There is little to no network restriction within the network perimeter, which enables “telnet hopping” from harmless network devices to critical utility equipment. There are two additional factors that greatly contribute to the vulnerability of control systems.
The trust in the ability of PCS links to transmit data faithfully is blind. The geographically sparse PCS network often requires long-distance connections. These connections can be made through either cables or wireless technology, and they can be exclusive to the PCS or shared with other users. Shared links are more cost-effective, but often the PCS systems at both ends of the link are not properly shielded from other entities using it.

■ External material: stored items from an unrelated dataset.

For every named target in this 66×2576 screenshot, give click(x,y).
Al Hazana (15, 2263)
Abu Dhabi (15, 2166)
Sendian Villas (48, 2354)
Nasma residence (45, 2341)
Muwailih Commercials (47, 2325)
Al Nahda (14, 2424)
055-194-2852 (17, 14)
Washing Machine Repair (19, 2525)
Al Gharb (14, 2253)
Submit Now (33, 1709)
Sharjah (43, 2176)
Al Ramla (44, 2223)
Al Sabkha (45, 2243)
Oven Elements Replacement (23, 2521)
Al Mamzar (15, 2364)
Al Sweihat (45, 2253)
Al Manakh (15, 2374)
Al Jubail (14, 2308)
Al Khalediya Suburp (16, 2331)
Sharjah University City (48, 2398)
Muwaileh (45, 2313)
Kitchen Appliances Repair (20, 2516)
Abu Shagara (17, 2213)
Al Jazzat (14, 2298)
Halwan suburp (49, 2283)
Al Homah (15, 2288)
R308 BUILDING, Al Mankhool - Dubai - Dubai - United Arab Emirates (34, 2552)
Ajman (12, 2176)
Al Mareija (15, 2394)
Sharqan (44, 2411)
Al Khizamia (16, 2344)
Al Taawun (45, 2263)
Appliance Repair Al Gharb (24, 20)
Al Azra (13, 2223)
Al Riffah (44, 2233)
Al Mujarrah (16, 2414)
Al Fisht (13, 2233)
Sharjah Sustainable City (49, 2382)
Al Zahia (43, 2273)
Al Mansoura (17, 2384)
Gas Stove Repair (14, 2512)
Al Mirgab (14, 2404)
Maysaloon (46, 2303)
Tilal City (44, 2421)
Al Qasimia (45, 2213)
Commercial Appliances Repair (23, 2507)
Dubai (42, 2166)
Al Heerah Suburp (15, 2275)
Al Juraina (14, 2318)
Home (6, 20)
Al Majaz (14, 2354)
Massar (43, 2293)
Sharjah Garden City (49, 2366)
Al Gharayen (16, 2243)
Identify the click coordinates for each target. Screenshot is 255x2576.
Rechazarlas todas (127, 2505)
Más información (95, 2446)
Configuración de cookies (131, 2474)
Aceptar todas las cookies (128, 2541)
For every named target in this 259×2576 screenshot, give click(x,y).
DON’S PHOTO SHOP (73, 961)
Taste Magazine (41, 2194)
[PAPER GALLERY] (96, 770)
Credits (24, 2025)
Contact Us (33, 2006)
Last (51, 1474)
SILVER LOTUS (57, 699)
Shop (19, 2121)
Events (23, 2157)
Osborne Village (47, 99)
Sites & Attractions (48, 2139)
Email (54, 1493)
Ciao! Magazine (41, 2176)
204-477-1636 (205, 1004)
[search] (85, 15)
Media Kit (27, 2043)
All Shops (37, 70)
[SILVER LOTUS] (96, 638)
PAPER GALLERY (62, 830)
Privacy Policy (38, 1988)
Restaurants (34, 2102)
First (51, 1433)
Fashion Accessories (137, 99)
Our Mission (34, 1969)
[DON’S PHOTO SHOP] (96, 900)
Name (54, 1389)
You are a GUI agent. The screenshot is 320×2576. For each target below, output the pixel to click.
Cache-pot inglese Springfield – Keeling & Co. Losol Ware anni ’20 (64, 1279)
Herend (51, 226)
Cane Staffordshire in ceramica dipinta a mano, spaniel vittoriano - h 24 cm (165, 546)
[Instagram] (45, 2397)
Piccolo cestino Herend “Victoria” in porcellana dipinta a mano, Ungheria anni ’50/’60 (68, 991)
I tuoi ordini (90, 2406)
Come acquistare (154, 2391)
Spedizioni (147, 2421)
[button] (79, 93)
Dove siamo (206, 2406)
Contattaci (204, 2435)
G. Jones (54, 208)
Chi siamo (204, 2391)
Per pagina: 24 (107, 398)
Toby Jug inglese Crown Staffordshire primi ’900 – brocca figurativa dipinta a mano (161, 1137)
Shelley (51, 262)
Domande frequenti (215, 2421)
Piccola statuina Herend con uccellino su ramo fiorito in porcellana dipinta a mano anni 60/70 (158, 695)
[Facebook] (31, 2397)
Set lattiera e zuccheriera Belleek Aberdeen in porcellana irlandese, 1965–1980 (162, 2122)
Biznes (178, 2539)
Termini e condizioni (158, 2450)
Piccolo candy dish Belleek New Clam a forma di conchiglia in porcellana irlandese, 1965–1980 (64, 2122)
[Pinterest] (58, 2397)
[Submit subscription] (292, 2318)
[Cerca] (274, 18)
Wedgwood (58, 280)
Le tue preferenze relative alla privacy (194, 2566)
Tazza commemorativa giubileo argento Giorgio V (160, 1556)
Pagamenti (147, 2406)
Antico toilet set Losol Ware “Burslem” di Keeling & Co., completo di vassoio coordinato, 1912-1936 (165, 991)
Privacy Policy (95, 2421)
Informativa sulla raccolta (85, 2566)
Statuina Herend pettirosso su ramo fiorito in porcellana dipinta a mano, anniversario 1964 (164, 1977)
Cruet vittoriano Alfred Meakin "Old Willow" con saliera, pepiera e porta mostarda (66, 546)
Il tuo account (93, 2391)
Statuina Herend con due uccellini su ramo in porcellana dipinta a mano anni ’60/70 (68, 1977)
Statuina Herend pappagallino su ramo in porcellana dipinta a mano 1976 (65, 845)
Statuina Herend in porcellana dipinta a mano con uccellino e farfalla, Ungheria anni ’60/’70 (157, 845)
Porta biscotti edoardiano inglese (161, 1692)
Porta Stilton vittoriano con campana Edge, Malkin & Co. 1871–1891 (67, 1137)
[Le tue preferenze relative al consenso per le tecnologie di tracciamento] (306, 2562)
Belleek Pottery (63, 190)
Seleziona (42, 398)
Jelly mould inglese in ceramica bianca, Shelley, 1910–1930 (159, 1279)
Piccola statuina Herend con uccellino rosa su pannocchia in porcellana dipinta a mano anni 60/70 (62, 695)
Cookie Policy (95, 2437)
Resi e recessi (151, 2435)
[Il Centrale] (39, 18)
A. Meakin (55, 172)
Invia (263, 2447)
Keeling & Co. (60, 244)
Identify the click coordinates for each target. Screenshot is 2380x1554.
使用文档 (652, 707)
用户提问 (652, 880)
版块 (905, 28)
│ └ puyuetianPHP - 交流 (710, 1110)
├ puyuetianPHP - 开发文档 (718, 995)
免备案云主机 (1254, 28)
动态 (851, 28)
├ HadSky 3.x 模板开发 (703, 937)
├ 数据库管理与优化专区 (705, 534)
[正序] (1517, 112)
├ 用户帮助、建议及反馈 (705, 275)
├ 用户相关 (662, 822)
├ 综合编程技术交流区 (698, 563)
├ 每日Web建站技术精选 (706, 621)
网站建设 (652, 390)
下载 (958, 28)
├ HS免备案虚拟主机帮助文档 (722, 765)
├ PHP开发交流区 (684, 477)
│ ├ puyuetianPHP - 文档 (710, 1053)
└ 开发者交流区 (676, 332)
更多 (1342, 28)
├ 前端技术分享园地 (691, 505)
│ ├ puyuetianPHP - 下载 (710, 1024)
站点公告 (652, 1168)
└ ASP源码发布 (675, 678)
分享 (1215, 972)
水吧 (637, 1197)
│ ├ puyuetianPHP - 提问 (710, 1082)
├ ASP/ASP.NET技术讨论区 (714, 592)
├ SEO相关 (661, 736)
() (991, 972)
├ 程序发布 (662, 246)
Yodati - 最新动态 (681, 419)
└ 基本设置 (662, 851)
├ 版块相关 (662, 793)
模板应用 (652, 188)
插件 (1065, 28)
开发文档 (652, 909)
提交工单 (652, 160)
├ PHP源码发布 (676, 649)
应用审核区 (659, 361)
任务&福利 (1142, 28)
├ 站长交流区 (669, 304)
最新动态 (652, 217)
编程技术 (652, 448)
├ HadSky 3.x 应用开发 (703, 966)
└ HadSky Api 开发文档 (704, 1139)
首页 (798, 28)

Moreover, wireless and shared links without security measures are at risk of being eavesdropped or manipulated. Similarly, even unshared cable links that are long or unprotected may be highly vulnerable. For instance, if there is no security mechanism between the master station and RTU, an attacker can transmit a malicious signal through the master station to the RTU, and vice versa.
Recently, a California-based security firm demonstrated the vulnerability of critical infrastructure systems by accessing a remote substation of a large utility company in the southwestern United States. They accomplished this by using a directional antenna and a wireless laptop from a vehicle parked near the substation6.
The PCS is connected to external networks, which are networks that are not part of the PCS. Examples of these networks include connections to an administrative network that is not automated, or connections to other PCS systems for exchanging information or controlling each other. Often, interfaces to external systems assume that the outside network is trustworthy, which means that the security of the PCS relies on one or more organizations. This includes giving certain partners or IT consultants network access without implementing sufficient measures such as firewalls, command logging, or privilege control. As the world moves towards outsourcing and strategic partnerships, security implementation suffers because there is no common standard. Designers frequently forget to secure the backdoors they create for easy system adjustments, which can lead to disaster in the future.
Dial-up modem access lacks encryption and authentication practices. Data transfer over telephone lines or wireless networks is typically either unencrypted or encrypted with a weak algorithm that is easy to crack. This lack of security is due to a need to save time and resources on encryption. Unfortunately, it allows signals to be easily analyzed and potentially modified by attackers.